If they were debating, I’d say that Lewin and Lazaer are talking past each other — but, this is essentially what’s occurring within the profession. I agree with Lewin that the cycle is characterized by the re-allocation of resources, responding to a previous period of malinvestment. But, this doesn’t mean that long periods of high unemployment are caused by large quantities of labor not having skills in demand. If this were the case then we’d also have to ascribe the same degree of rigidity to the use of capital goods, where capital goods in current form provide no use for what firms are looking to produce. Production decisions, though, have to consider income expectations and weigh these against the costs of production. If there is a “skills mismatch” the entrepreneur has to decide whether it’s worth the cost to re-train (much like she has to decide whether it’s worth the cost to scrap a certain capital good and manufacture the one she needs). Oftentimes, entrepreneurs simply have to choose to produce between a range of outputs dictated by the current state of inputs.
Both Lazaer and Lewin are right. Entrepreneurs have to allocate resources, including attracting labor. The allocation decision is made on the basis of profit and loss. This causes a lot of entrepreneurs to invest where there already exists a willing and able pool of labor. The question is, why hasn’t this investment taken place?
Here, the more traditional explanations for unemployment come into play: wage rigidity, ZMP, et cetera. All these probably have some influence on the rate of unemployment. I think that another proximate cause has much more explanatory power in this current recession, though: an “underemployment” equilibrium. That is, where a “fixed” (used in a relative sense) stock of firms, which prefer to higher less labor at a higher price, because they expect higher productivity (rather than more labor and a lower price). If I’m right, then Lazaer’s argument holds a lot of weight. If there were more investment — more entrepreneurs, more (or larger) firms, et cetera — then there would be higher demand for labor.
Why is there “inadequate demand?” I blame an illiquid banking sector.

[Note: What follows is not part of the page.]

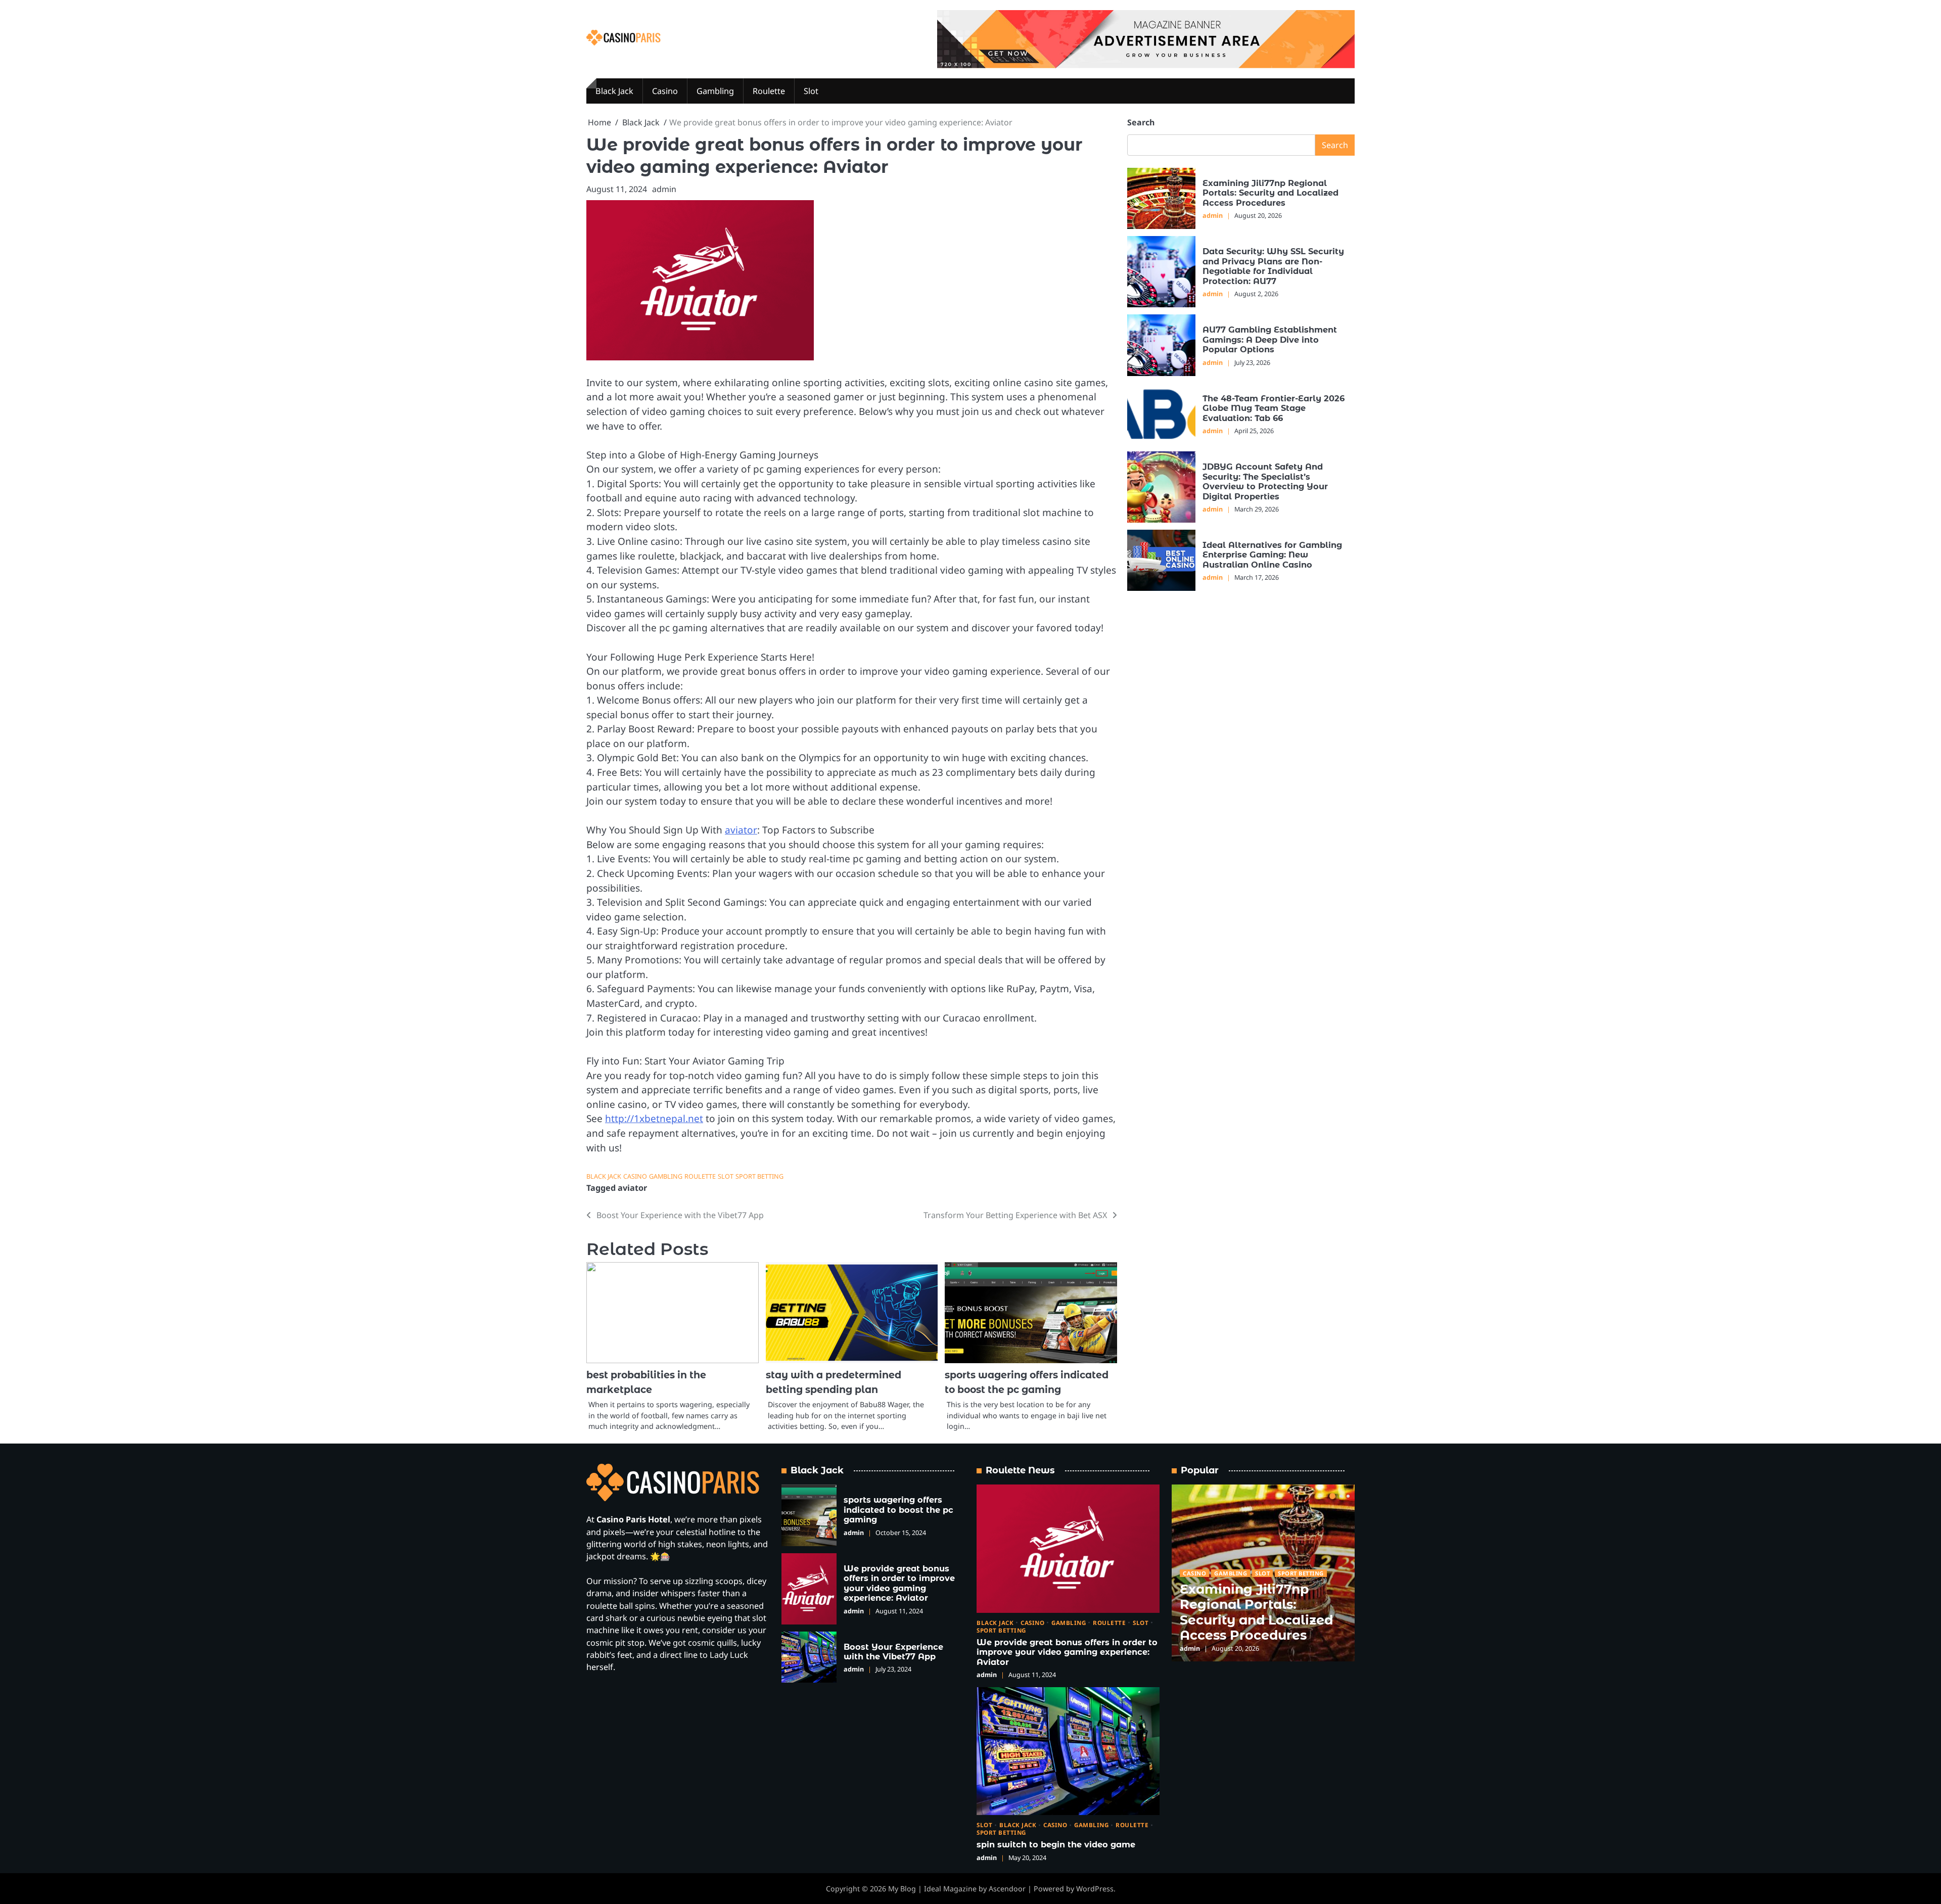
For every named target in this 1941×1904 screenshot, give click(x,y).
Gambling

In any case, we can apply the same argument to comment on the recession, in general. It was caused by a misallocation of resources, led on by “phantom profits,” and as such the recovery is characterized by changes in resource allocation. In this sense, we’re talking about a “structural” problem. At the same time, the decision to invest is a decision to demand, and an economy where the necessary re-allocations aren’t taking place is an economy beset by “inadequate demand” (more accurately, depressed production).